Immersion is an interesting topic, and one of those words that always come up in language learning a bit like "polyglot method" or "language exchange". There is a bit of misinformation and myth around when it comes to the topic, so I decided to give you guys the Fluent summary.

First of all, let's look at the word. The OED has immersion as the "deep mental involvement in something" and points out that in foreign language learning it means your teacher will only teach you using the foreign language. That's all - immersion is not dependent on where you take the class or who you're learning with, it just means fewer explanations and more target language content. You do not have to live anywhere but where you live right now to make this work.

Advantages of Immersion in Language Learning

Many language learners dream of immersion classes as they promise quick results and otherwise unattainable levels of confidence, all wrapped up nicely with an impressive target language accent.

And all of this is kinda true - immersion works particularly well when building up to bilingualism, that means speaking two languages at practically native level all the time. This type of class challenges the brain in unique ways while forcing a learner to engage with the way language is used. There's no time for getting lost in grammar and rules, the point is to listen, copy and learn how to use language right.

Some more reading about advantages of immersion can be found over at Omniglot.

Guided Immersion Classes

Stephanie from To Be Fluent is an immersion language teacher in Canada, and she's keen to point out that sometimes explaining complex grammar and style issues does require English. But here's how she describes her classes:

We do lots of grammar, and also lots of reading and discussion. We read an article and discuss current affairs every morning. We also work a lot on oral interaction: asking and answering questions, telling stories, listening to dialogues (most of them work-related), doing role-plays of work-related situations (ex. running a meeting, giving instructions to a new recruit, dealing with problems at work, writing a memo). We also make time for "fun stuff" like watching French TV shows and playing games.

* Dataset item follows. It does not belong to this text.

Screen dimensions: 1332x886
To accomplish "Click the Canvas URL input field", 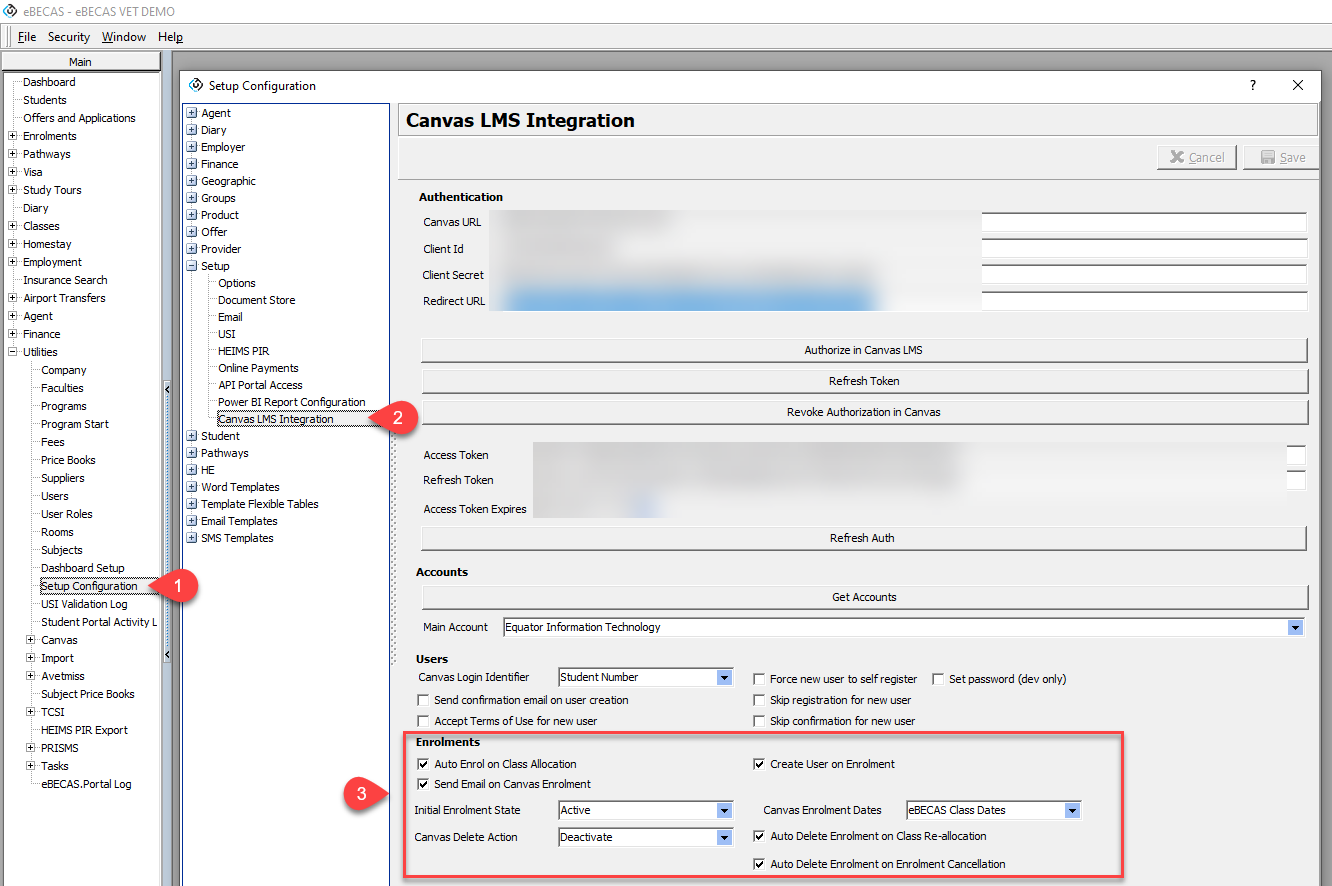I will point(1143,222).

Immersion classes sound great! The key ingredient that the learner must have along with some determination is clearly time: It cannot happen while you're spending most of your days out of the foreign language environment. A true immersion environment requires at least a few hours spent speaking the new language, every day. That's probably why many people develop a simplistic view that learning a language comes naturally as a result of moving to a new country. The better logic looks like this: No fluency without classes, no immersion without time, but time can definitely equal immersion and will give you results.

Andrew Weiler, who writes at strategiesinlanguagelearning.com, makes the important point that people forget the dream of "Learning like a Child, naturally, carefree" is bobbins, because adults are not children. Immersion classes used too early in language learning will result in frustration and the feeling that you're "stupid" for being unable to learn just by copying. Your ego thinks it can understand things first time, and you'd be denying yourself a core understanding if you jumped straight in at the deep end.

And furthermore, immersion is a teaching method that focuses on communicating by sound and vision and can neglect important learning methods like note-taking and revision. The way to use it is key here.

Conclusion

Immersion is a trendy word among language learners and I have an allergy to trendy sometimes (anti-authority streak? teenage rebel?), so I do not personally use the word when describing how I teach or learn a language. The thing I find particularly important when I teach a language is that "immersion" must not mean "there is a teacher rambling at me in a foreign language and I can understand every 6th word".

Immersion will be right for you if you can follow these three simple rules:

1) Commit

As we've seen above, immersion means putting in the hours to study a language. Of course listening and reading are core parts of this, but producing target language sentences every day is another big part. Immersion classes work extremely well as language learning holidays or short programmes, but they're much rarer as ongoing programmes over the years. So when you decide that this is your chosen language learning method, make sure your schedule can handle it.

2) Structure

Good immersion tutors know that the key is to adapt your teaching and content to the skills or the learners. With that in mind, it's easy even for complete beginners to learn through gentle immersion, and I believe that the structure of guided lessons is a perfect environment. If you feel that you have to tackle immersion-style learning all by yourself, make sure you have Skype and italki ready for real world practice.

3) Know Your Limits

If an overambitious learner may use a bombardment of random target language content as a learning technique, they might as well just look at a flag for an hour. Don't put unreasonable demands on your understanding. Instead, know that it is a lot better for your learning to address the words and structures that you don't know, than to hope you will just assimilate them as if by magic. The "copy and speak" method does work, but only if you actually understand the input that you are getting.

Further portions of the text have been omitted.